4 Processing of Texts in the Corpus
For the sake of convenience, we have processed all the texts of the Corpus in the same way. The preprocessing included tokenization, splitting text into sentences (or rather ‘sequences of text separated by periods’) and part-of-speech tagging (using the TreeTagger for RussianFootnote 5). During the preprocessing stage we categorized two types of outliers and excluded (1) excessively long sequences of words (longer than 120 words) and (2) sequences shorter than five words. The long sequences proved to be either quotations from legal acts, e.g. Constitution of the Russian Federation, or lists generated by the textbook authors to save space in the textbooks. Short sequences of words (separated from nearby sentences with periods) appear to be either names of chapters and sections of books or results of incorrect sentence splitting.
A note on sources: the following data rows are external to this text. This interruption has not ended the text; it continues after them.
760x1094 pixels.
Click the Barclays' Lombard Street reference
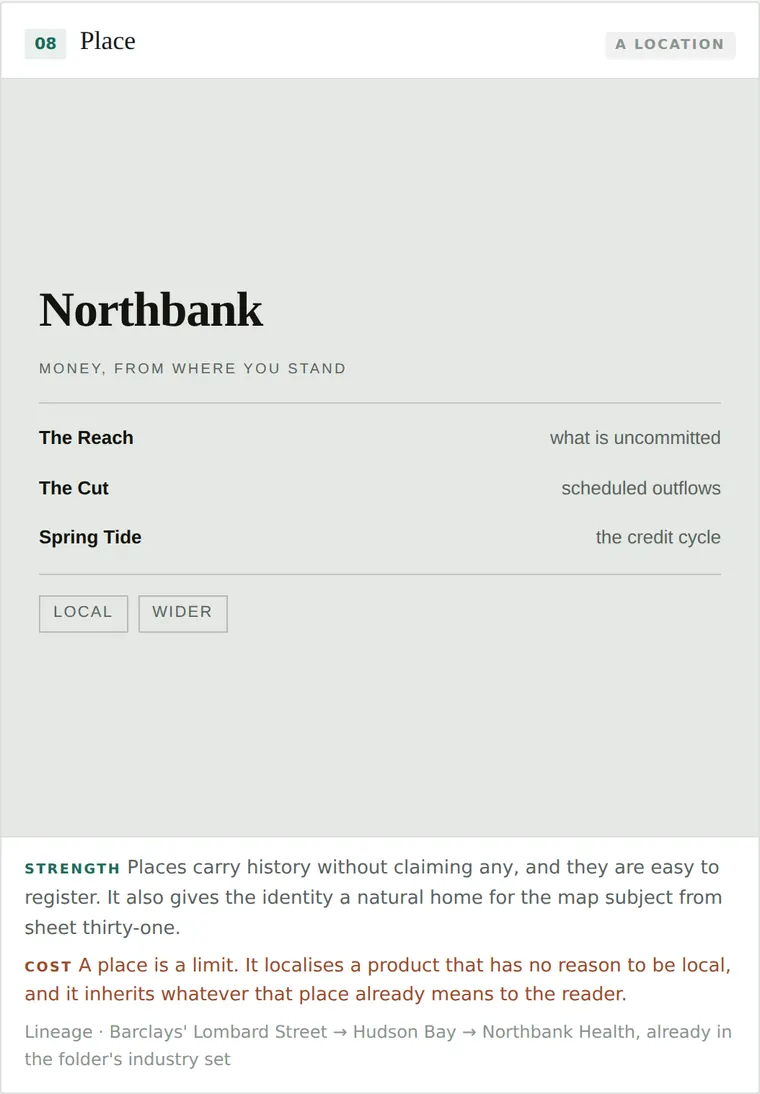[x=218, y=1032]
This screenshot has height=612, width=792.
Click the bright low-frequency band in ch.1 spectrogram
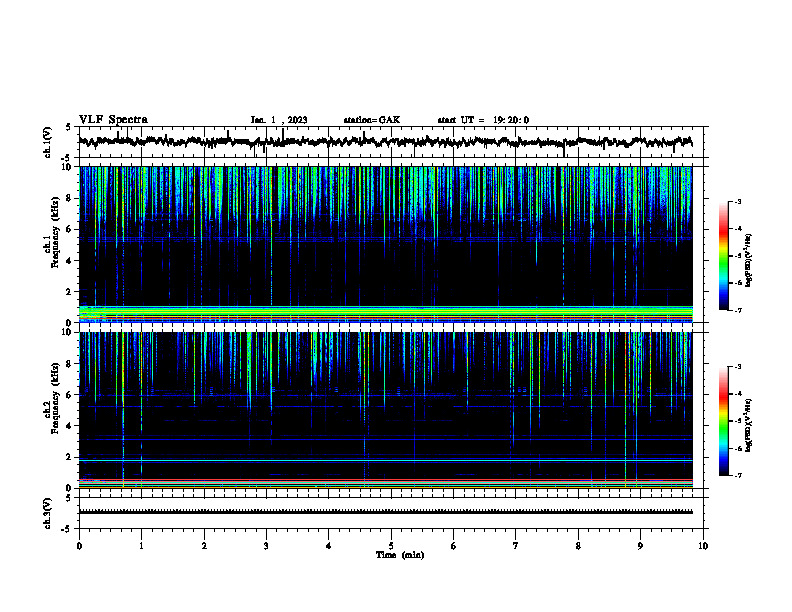385,313
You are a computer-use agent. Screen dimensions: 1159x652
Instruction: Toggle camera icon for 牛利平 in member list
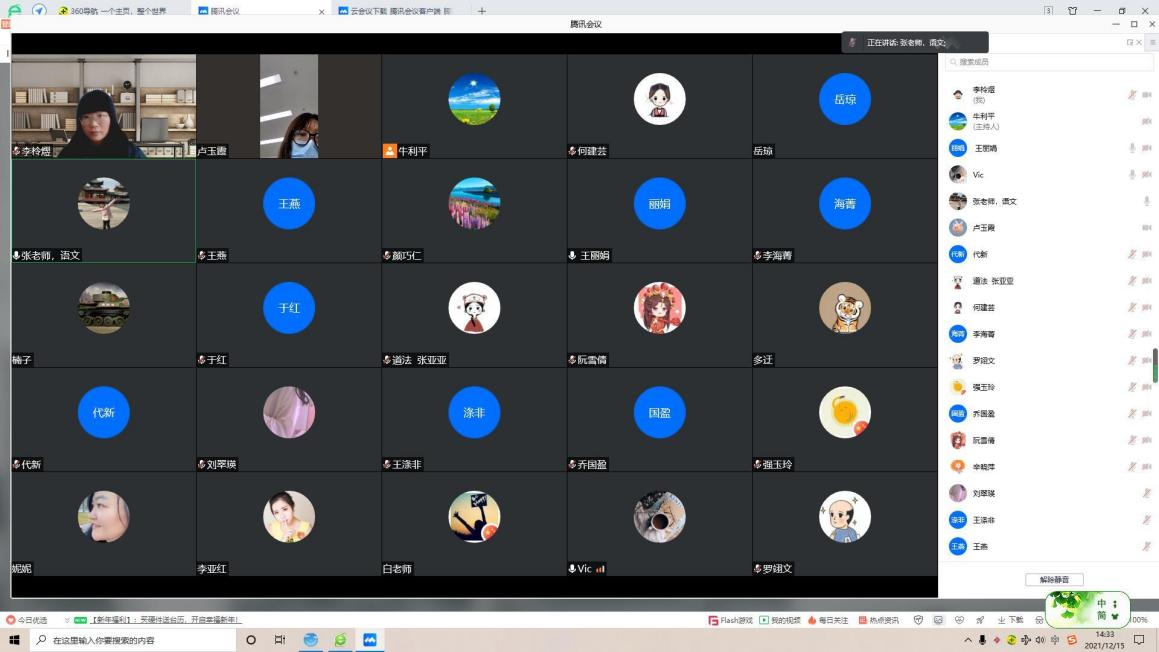click(x=1146, y=121)
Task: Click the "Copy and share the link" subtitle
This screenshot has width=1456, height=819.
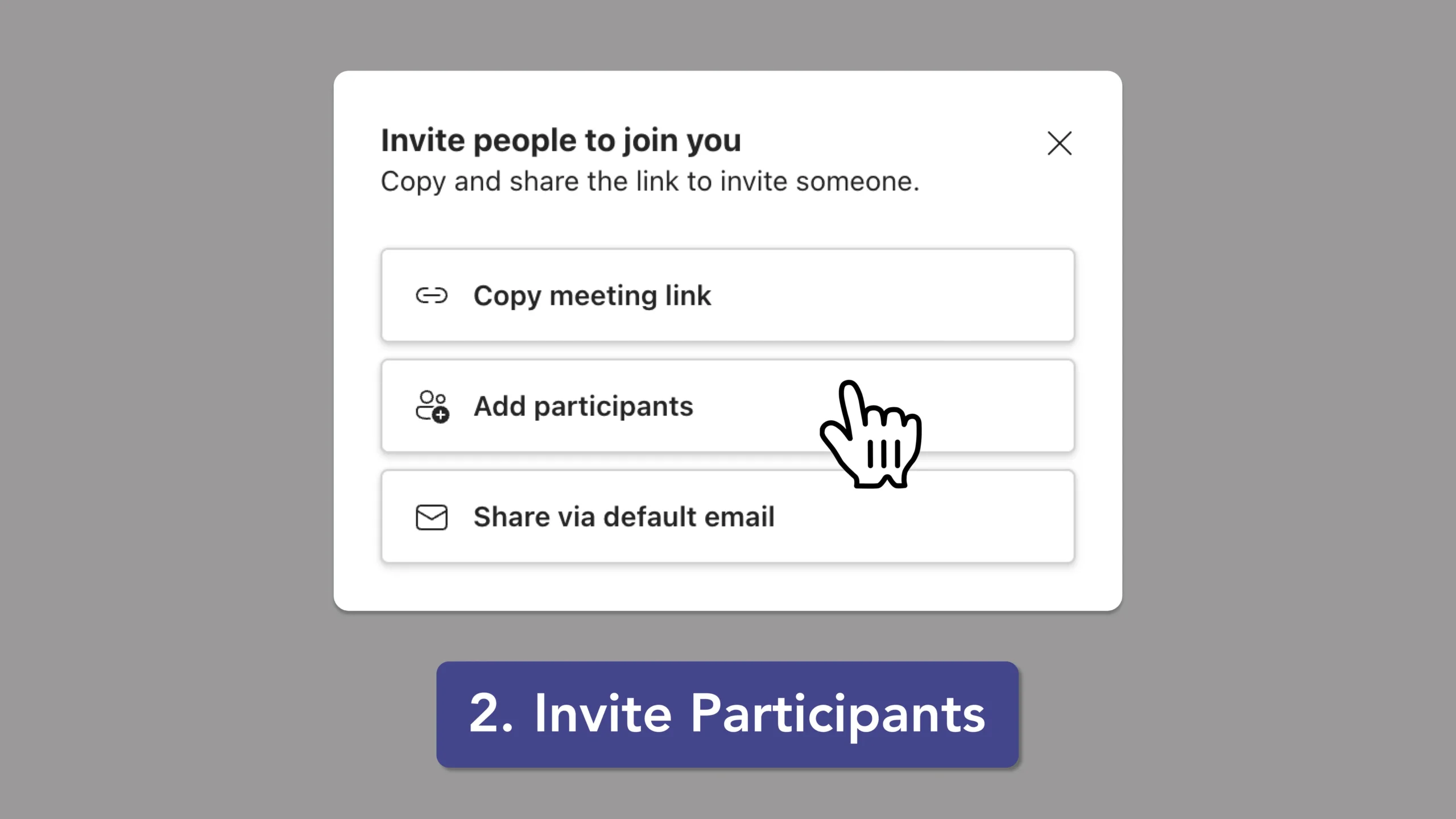Action: [x=650, y=182]
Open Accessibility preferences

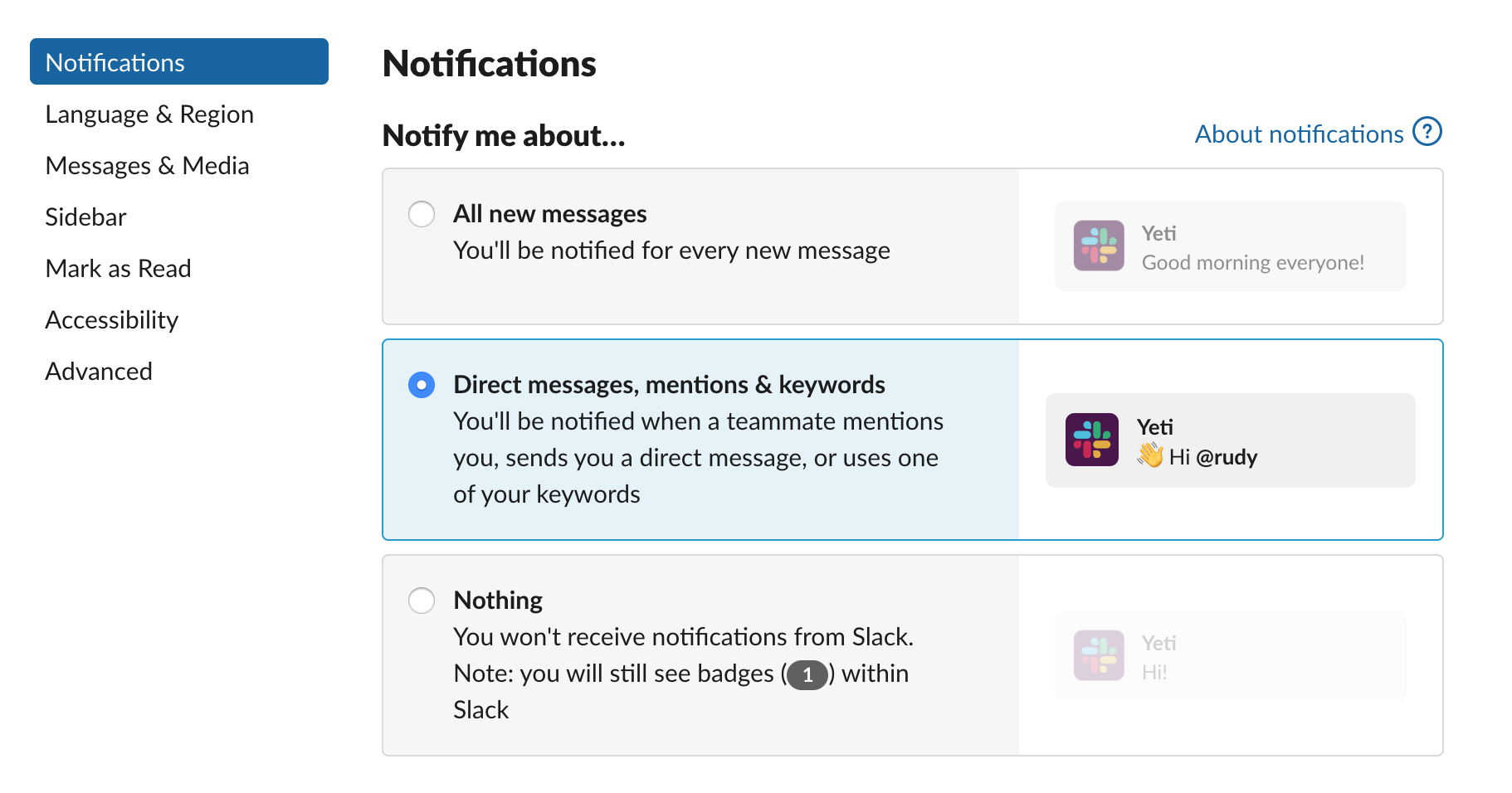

The quotations from legal acts were excluded on the presumption that they do not present academic discourse patterns but are typical of legal discourse. The lists and titles with grammatical structures of Nominal Phrases are viewed as outliers and were also excluded from the Corpus as they lack complete grammatical structure of a sentence. The exclusion of those ‘sentences’ from the Corpus is viewed by the authors as an important preprocessing stage as their metrics may, to a greater extend, influence the average sentence length used in all existing readability formulas. The research shows, that in the Russian discourse, the average sentence length depending on the genre and type of a text varies from ten to 30.
To ensure reproducibility of results, we uploaded the corpus on a website thus providing its availability onlineFootnote 6. As textbooks we use are protected by copyright rules we shuffled the order of sentences in the Corpus thus limiting the possibility to use the texts in the Corpus for research only.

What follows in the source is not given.